Vox Lux (Brady Corbet, 2018)

I don't get it. I was all with this at the beginning - the combination of a high school shooting with the birth of a pop star seemed a reasonable premise, there seemed to be quite a lot of interest going on cinematographically, and Raffey Cassidy's performance had an intriguing inscrutability that seemed to offer any number of possible future directions for the narrative. And then it all started to go wrong with a crushingly banal but supposedly edgy visit to a rock concert, and from that point on the film proceeded methodically to evacuate itself of all interest. Natalie Portman's performance as Cassidy's adult self is in many ways remarkable, but her character is beyond cliché. I wondered if things would perk up when Cassidy appeared again, this time as Portman's daughter, but I couldn't spot anything interesting that the film actually does with this. By the end we learn that pop stars are self-indulgent and hypocritical, but that people quite like their music and sometimes it means a lot to them emotionally even if it is pretty trashy.
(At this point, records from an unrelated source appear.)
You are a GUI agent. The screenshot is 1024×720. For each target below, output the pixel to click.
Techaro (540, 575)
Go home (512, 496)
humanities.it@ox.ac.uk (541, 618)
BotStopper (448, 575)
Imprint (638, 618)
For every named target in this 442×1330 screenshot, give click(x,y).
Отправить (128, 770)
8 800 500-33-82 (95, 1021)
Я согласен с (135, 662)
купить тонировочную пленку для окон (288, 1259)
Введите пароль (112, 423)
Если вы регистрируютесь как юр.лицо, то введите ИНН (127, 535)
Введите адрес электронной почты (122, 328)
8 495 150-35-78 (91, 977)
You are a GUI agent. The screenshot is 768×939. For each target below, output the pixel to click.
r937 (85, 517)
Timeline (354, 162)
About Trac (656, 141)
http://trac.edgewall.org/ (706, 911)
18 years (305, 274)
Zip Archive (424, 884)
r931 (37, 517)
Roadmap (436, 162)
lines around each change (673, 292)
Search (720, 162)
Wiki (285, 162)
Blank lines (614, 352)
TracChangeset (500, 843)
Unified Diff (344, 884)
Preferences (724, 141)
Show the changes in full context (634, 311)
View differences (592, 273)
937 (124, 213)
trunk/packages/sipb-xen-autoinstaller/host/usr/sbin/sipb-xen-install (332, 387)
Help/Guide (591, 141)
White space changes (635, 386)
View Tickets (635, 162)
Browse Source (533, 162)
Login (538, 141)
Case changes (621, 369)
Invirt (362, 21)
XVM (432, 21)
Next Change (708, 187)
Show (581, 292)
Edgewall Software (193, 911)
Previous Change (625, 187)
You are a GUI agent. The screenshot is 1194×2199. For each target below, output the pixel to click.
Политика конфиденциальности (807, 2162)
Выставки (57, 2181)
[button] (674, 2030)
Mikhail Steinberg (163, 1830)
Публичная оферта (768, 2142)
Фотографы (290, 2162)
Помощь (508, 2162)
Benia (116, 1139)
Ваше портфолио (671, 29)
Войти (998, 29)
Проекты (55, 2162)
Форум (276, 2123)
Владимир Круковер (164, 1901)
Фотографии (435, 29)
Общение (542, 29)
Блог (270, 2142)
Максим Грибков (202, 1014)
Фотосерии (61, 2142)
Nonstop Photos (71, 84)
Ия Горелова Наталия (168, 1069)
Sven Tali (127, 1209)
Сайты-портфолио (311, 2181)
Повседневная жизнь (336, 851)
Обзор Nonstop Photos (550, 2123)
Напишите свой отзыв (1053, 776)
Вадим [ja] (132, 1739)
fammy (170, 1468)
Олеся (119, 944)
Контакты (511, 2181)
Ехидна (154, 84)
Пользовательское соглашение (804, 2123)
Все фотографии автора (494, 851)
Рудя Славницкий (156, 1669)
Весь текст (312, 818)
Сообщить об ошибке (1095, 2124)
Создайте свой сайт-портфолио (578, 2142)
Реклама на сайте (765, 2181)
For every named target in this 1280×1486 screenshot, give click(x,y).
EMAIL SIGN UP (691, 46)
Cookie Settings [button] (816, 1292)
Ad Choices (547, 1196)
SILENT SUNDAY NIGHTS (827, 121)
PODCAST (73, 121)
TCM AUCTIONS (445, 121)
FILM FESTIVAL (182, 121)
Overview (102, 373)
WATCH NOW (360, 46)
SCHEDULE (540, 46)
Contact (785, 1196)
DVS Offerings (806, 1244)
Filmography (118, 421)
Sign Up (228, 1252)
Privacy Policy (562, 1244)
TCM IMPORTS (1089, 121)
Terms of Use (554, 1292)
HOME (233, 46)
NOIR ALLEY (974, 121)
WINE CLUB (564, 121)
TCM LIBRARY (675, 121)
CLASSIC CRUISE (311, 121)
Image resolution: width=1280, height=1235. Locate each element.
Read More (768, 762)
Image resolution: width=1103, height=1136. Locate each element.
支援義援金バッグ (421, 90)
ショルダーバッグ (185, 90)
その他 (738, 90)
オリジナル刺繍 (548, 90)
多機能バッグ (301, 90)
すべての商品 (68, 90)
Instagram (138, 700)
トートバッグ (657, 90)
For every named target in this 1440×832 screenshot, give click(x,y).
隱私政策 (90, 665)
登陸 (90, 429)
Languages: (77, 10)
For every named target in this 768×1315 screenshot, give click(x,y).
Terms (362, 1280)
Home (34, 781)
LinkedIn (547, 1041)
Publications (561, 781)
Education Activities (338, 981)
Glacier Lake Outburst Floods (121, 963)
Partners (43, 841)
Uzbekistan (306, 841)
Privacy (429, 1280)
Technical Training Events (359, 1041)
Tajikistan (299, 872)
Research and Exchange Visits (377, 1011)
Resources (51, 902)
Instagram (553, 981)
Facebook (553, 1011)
Which is not quite what I'd call revelatory... The film does also make some stabs at black humour, but they mostly fall pretty flat. It's of course possible that I've missed something, that I was just watching it all wrong, but the chief problem is that once it gets going most of the film - as well as being banal - is, quite simply, boring. And I don't think "that's the point!" cuts it as a plausible explanation.